Yapılacak iş:
Aşağıda Ehli Sünnet anlayışını ele alan yazı var. Şu ifadeler o yazıyla örtüşüyor mu? (a) Kur’an’a iman eden bir Müminin Müslüman dışında başka bir ismi de vardır. (b) Yazı, Fussilet suresinin 33. ayetine atıfta bulunur. (c) Yazıya göre dinde bölünmek, İslam toplumunun birbirine düşman olmasına yol açar. Her biri için evet ya da hayır deyin ve kararı belirleyen ifadeyi yazıdan aynen alıntılayın.

Sayfa:
****

Ana içeriğe atla

BÖLÜNEN İSLAM TOPLUMLARININ, KENDİLERİNE VERDİĞİ İSİMLER VE EHLİ SÜNNET ANLAYIŞI.


 

Allah Kur’an'da, geçmiş toplumların yaptığı yanlışları bizlere hatırlatıp, sakın dinde bölünenler gibi olmayın uyarısını yapmıştır. Kur’an’da Fussilet suresi 33. ayetinde söylediği gibi “BEN, KESİNLİKLE MÜSLÜMANLARDANIM DİYENDEN DAHA GÜZEL SÖZLÜ KİM VARDIR ayetini göz ardı edip, bununla yetinmeyip bizler kendimize başka isimler takıyorsak, dinde bölünmüş fırkalara, mezheplere hatta tarikatlara ayrılmış, Allah’ın yolundan sapanlardan olmuşuz demektir. Kur’an’a iman eden bir Müminin ismi MÜSLÜMANDIR. Başka bir ismi yoktur. Müslüman kelimesinin anlamı, Allah’ın hükümlerine bağlı yalnız onun ipine bağlanan, batıl ve hurafeden uzak inancını yaşayan anlamındadır. Kendisine mezhep ya da cemaat, tarikat isimlerini de veriyorsa bir Müslüman, ALLAH’IN YANINDA O BEŞERİ KİŞİLERİN HÜKÜMLERİDE, DİNİN EMRİ GİBİ YAŞIYOR VE ALLAH’A ŞİRK KOŞUYOR DEMEKTİR. Hatırlatırım Allah’ın Resulü, ben sizi yalnız Kur’an ile uyarma görevi aldım diyor ayette. Lütfen bu gerçeğin farkında olalım.

Bizler İslam’ı yaşarken, ne yazık ki bu gerçeklerin farkında olmadan, kendimize Müslüman isminin dışında isimler takıyoruz. Çünkü Allah yasakladığı halde dinde bölünüyor, parçalanıyor ve o bölünmüşlüğün isimleri ile anılmaktan hoşlanıyoruz. Buda İslam toplumunun bölünmesine, bir birine düşman olmasına neden oluyor. Bu makalemde üzerinde durmak istediğim ve günümüzde çok konuşulan,  bir gurup Müslüman’ın kendisine taktığı bir isimden bahsetmek istiyorum. EHL-İ SÜNNET VEL CEMAAT” Ama hangi sünnet, işte burası ok önemli. Her Müslüman zaten sünnet ehlidir, ama Allah'ın sünneti. Allah'ın sünnetine beşeri sünnetler, hükümler karıştıranlar, Allah'ın yanında ilahlar edinenlerdir. Bunu ben söylemiyorum, Kur'an söylüyor.

****

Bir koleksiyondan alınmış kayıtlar

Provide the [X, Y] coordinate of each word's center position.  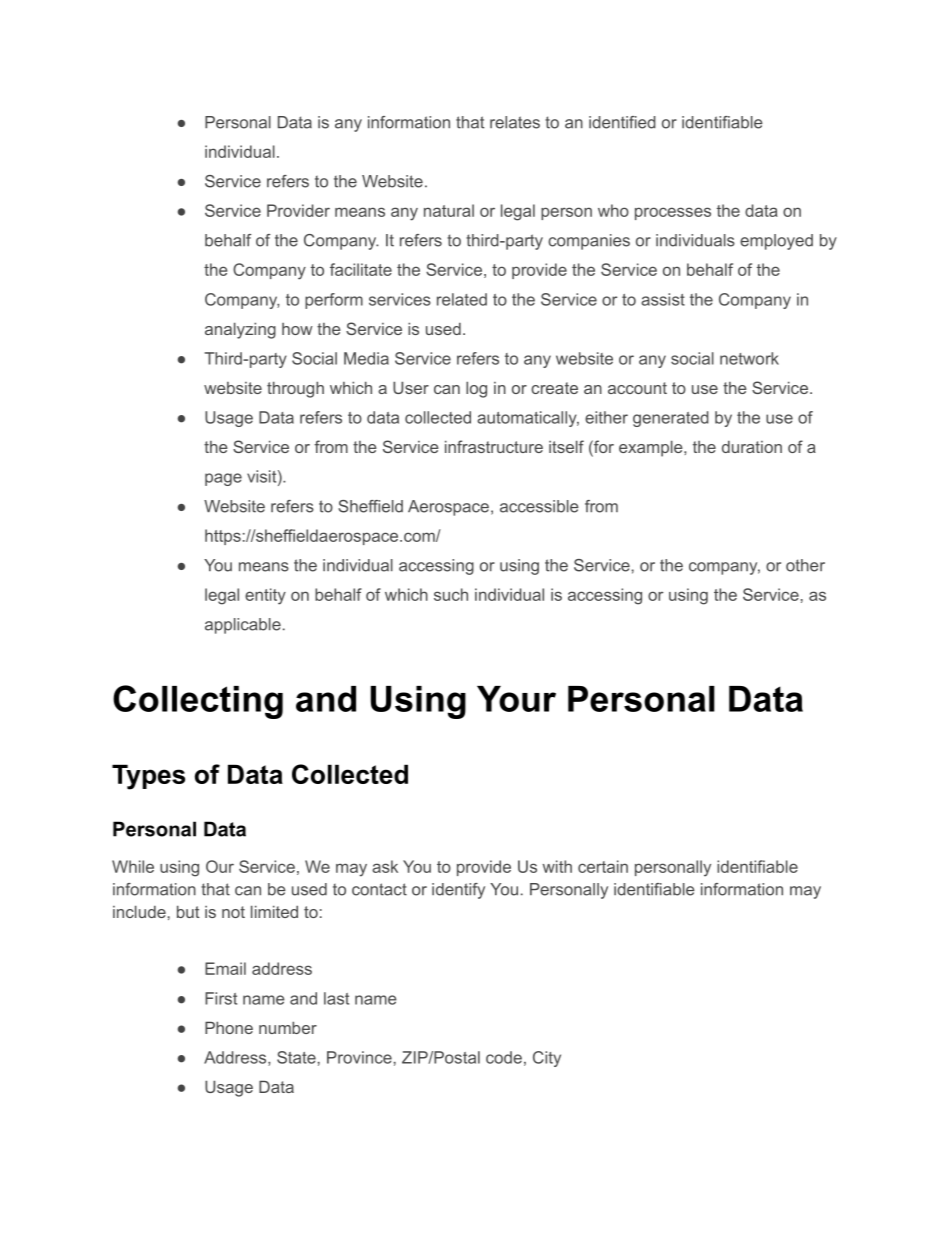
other [805, 565]
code [504, 1057]
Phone [229, 1027]
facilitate [361, 269]
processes [673, 213]
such [451, 594]
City [547, 1059]
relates [515, 122]
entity [265, 596]
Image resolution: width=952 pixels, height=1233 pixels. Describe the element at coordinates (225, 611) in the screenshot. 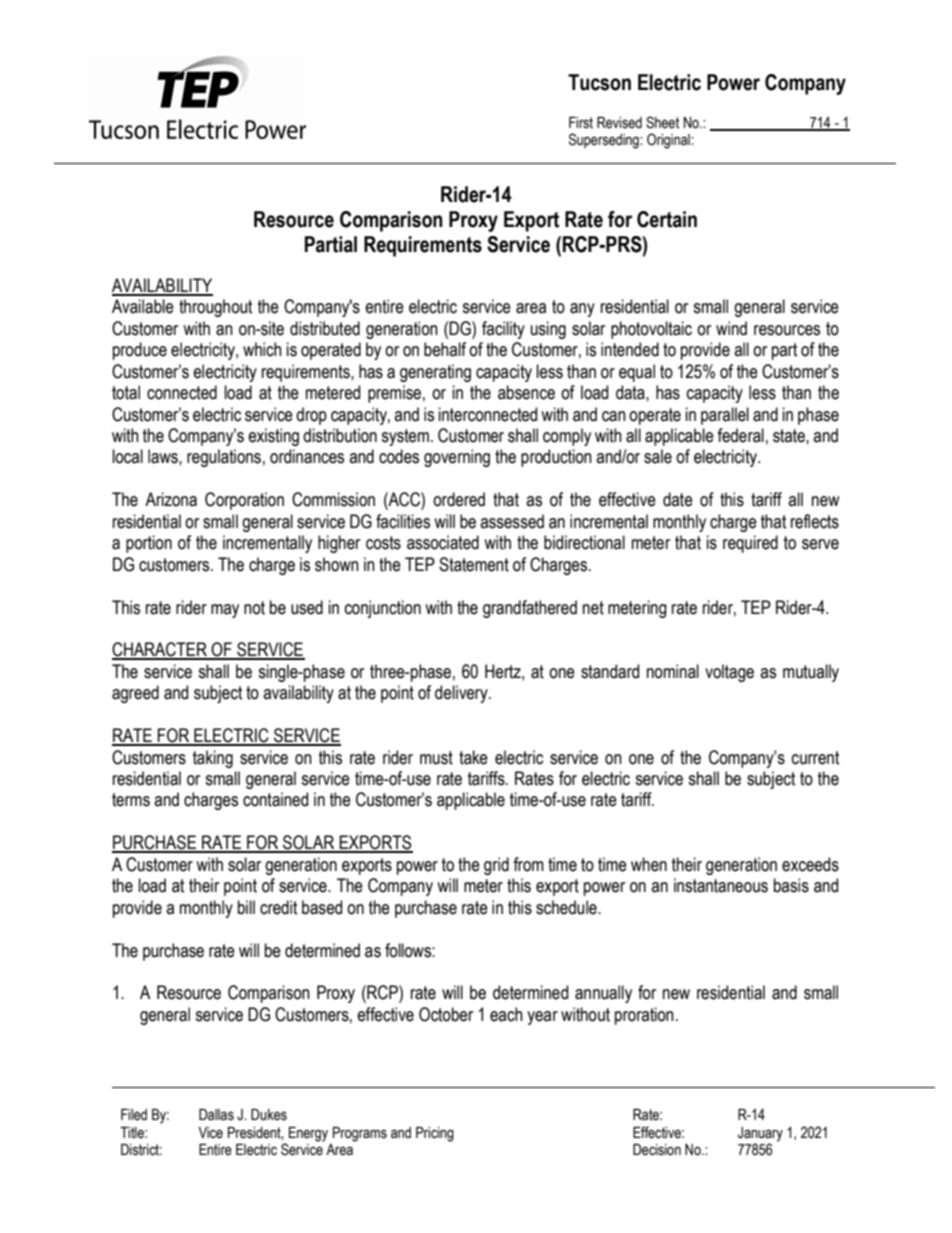

I see `may` at that location.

****

Tamamlanan görev:
(a) Hayır: "Başka bir ismi yoktur."
(b) Evet: "Kur’an’da Fussilet suresi 33. ayetinde söylediği gibi"
(c) Evet: "Buda İslam toplumunun bölünmesine, bir birine düşman olmasına neden oluyor."